● **Problem**:
Pull out every line in the entries below that contains the string "Click", and copy each one in full.

Items from a data source:

-.-.-

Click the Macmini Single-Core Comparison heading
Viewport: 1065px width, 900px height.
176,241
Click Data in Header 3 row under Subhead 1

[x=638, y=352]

-.-.-

● **Response**:
Click the Macmini Single-Core Comparison heading
Click Data in Header 3 row under Subhead 1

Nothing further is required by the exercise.